Scandale Epstein - Peter Mandelson quitte le Parti travailliste pour éviter « un nouvel embarras » (AP)
Scandale Epstein - Peter Mandelson quitte le Parti travailliste pour éviter « un nouvel embarras » (AP)

L’ancien ministre britannique Peter Mandelson a démissionné du Parti travailliste du Premier ministre Keir Starmer à la suite de nouvelles révélations médiatiques concernant ses liens avec le financier américain déchu Jeffrey Epstein, ont rapporté dimanche plusieurs médias britanniques.

Selon ces informations, Peter Mandelson a expliqué ne pas vouloir causer « davantage d’embarras » au Parti travailliste. Il avait déjà été écarté l’an dernier par Keir Starmer de son poste d’ambassadeur du Royaume-Uni aux États-Unis après la publication de documents mettant en lumière ses relations passées avec Epstein.

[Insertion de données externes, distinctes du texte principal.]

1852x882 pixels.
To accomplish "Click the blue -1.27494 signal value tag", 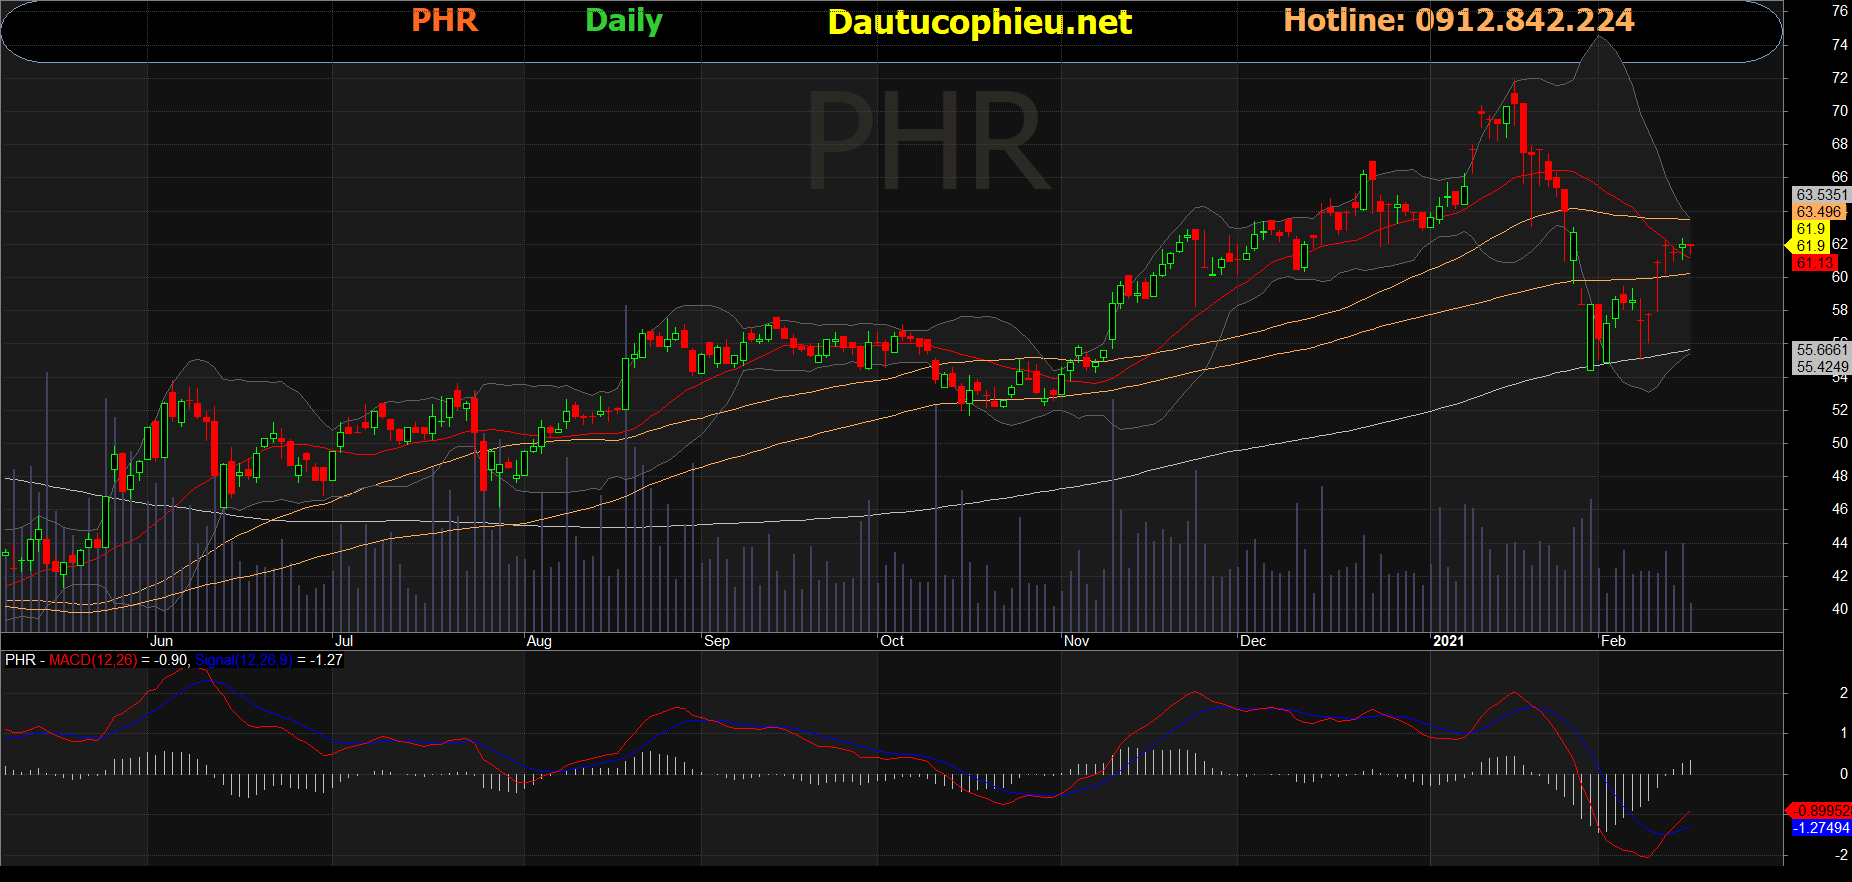I will pyautogui.click(x=1820, y=828).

Dans une lettre adressée au Parti travailliste et citée notamment par la BBC, Mandelson a indiqué avoir été « de nouveau associé ce week-end à la polémique compréhensible autour de Jeffrey Epstein ». Il y exprime ses regrets, tout en rejetant les allégations selon lesquelles Epstein lui aurait versé des paiements financiers, des accusations apparues dans la presse britannique à partir de documents rendus publics par le ministère américain de la Justice.

L’ancien ministre affirme que ces accusations sont fausses et qu’il entend mener une enquête pour en établir la véracité. « Ce faisant, je ne souhaite pas causer davantage d’embarras au Parti travailliste et je démissionne donc de ce parti », écrit-il dans sa lettre, dont Reuters n’a pas pu obtenir directement copie.

Figure centrale du Parti travailliste à l’époque de Tony Blair, Peter Mandelson a joué un rôle clé dans les succès électoraux du mouvement à partir des années 1990. Sa carrière a toutefois été marquée par plusieurs controverses, dont une première démission du gouvernement en 1998 à la suite d’un prêt immobilier accordé par un collègue ministre, puis une seconde en 2001 dans le cadre d’un scandale lié à des passeports, affaire pour laquelle il a ensuite été blanchi.

Plus récemment, Mandelson avait déjà été fragilisé par la publication, l’an dernier, de documents diffusés par des parlementaires américains, dont une lettre dans laquelle il qualifiait Jeffrey Epstein de « mon meilleur ami ». Cette révélation avait entraîné son éviction de son poste diplomatique à Washington. Ancien commissaire européen au Commerce, il est actuellement en congé de son mandat à la Chambre des lords.

Dans ce contexte, Keir Starmer a par ailleurs déclaré samedi que le prince Andrew devrait témoigner devant une commission du Congrès américain, après de nouvelles révélations sur ses propres liens avec Jeffrey Epstein, soulignant l’ampleur et la persistance des répercussions politiques de ce dossier au Royaume-Uni.